SO Question which triggered my question: Pandas selecting by label sometimes return series, sometimes returns dataframe
I have a dataframe with users, products and clicks. In order to quickly look up which products are clicked by a user I make 'users' the index of the dataframe. I am selecting rows from this df by df.loc[u], but
- If there is only one row => I get a Series
- If there are multiple rows => I get a Dataframe
I always want to have a dataframe. The linked SO question has an accepted answer suggesting to make the lookup as follow: df.loc[[u]], this turns out to be a very bad idea though, as it is much less efficient.
In the following fragment I compared the runtimes for different access approaches:
import timeit
import numpy as np
from functools import partial
n=1000
s=1000000
df = pd.DataFrame(np.random.randint(0,100,size=(s, 4)), columns=list('ABCD'))
#modify index to have some duplicates
l = list(df.index)
M = s//2
for i in range(10):
l[M+i] = l[M]
df.index= l
def func1(df):
return df.loc[20]
def func2(df):
return df.loc[20:20]
def func3(df):
return df.loc[df.index == 20]
def func4(df):
return df.loc[[20]]
print(timeit.timeit( partial(func1, df=df ), number=n )/n)

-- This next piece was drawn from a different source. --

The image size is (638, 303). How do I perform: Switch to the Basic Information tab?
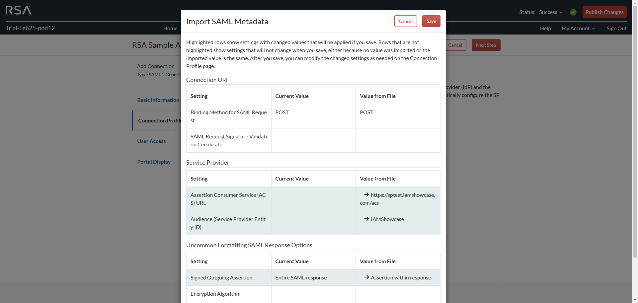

print(timeit.timeit( partial(func2, df=df ), number=n )/n)
print(timeit.timeit( partial(func3, df=df ), number=n )/n)
print(timeit.timeit( partial(func4, df=df ), number=n )/n)
Gives very different runtimes:
0.0001941031701862812
0.0001424320638179779
0.0011041645780205727
0.10913500126451253
Any insights on why the performance difference is so big? Should I always use the second approach when working with a duplicate index? Or are there cases when another approach is preferred? Avoiding duplicate indexes altogether would probably be the ideal solution but the filter approach (func3) is also quite slow!